Joachim was born to Felix Auerbach, a lawyer, and his wife, Lisbeth (nee Adler) in Berlin. Theirs was an educated family of lawyers and rabbis.
His early memories included playing with his youngest cousin, Frank Auerbach, now a greatly admired artist, based in London. By the time he was 10, though, life had changed under the Nazi regime, as he experienced the windows being broken in shops, and his father having to go into hiding. Neighbours who had been friendly started to throw stones.
Joachim’s family managed to arrange for him to leave Germany with Frank in July 1939. He never saw his parents again. They were murdered in a Nazi concentration camp in July 1942. Joachim was taken to Bunce Court, in Otterden, Kent, a German progressive school with a strong connection to the Quaker movement. It was there that his habit of reading the then Manchester Guardian began.
In 1944 Joachim left school and went to Birmingham, initially to a hostel overseen by a local branch of the Central Office for Refugees. His working life began at V&R Blakemore, the gunsmiths, in Digbeth, where he was an orders clerk. He then went on to work in Brampton Fittings, cycle fittings manufacturers, counting and weighing production, and later as an invoicing clerk at Hockley Chemicals.
Joachim later worked in the offices at Birmingham city’s salvage department and finished his working career as a civil servant in the Employment Office, retiring in the 1990s.
Alongside his work, Joachim attended evening classes at the College of Commerce (now Birmingham City University) and gained a BSc in economics, validated by the University of London.
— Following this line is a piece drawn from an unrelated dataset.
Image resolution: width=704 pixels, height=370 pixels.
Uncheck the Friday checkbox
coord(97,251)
He travelled widely, to Russia, Peru, the US and China. He went back to Berlin in 1989 before the wall came down.
Some of his trips were with the International Friendship League, which was established to break down barriers between nations. Joachim’s recognition of the need for such an approach was borne out of his own experiences.
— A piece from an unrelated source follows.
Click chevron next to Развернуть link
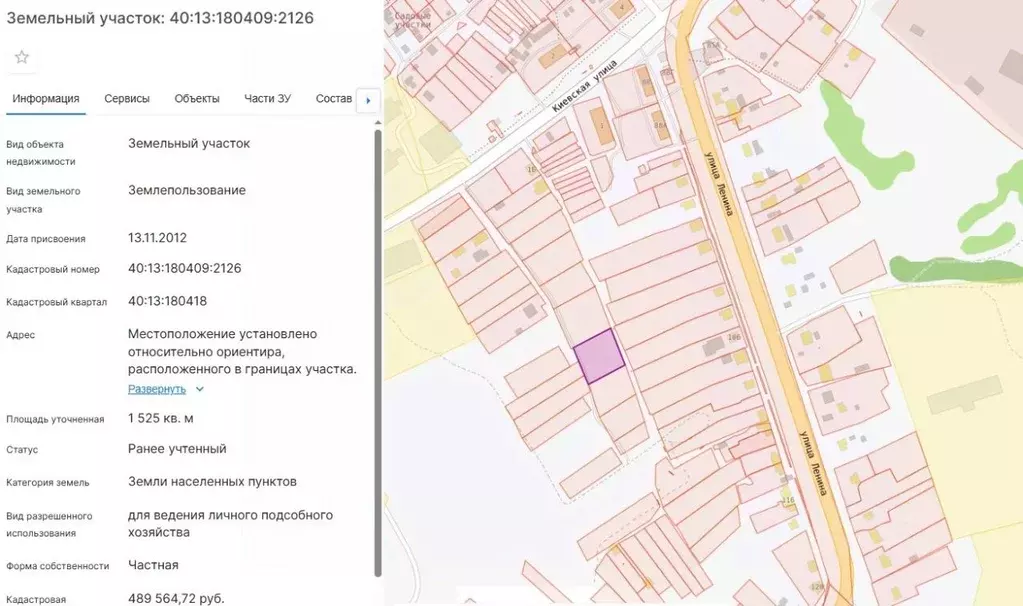1023x606 pixels. point(200,389)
Joachim was a keen walker. He went on holidays in the Lake District and coach trips with the City of Birmingham Ramblers group. Through the group he joined the Birmingham Progressive Synagogue, where I am the rabbi, and he became a regular at social activities. He attended two dancing groups a week, including a Morris dancing team, until he was nearly 90. Joachim was a kind and gentle man, asking little and giving much.
He is survived by Frank and by another cousin, Leonard.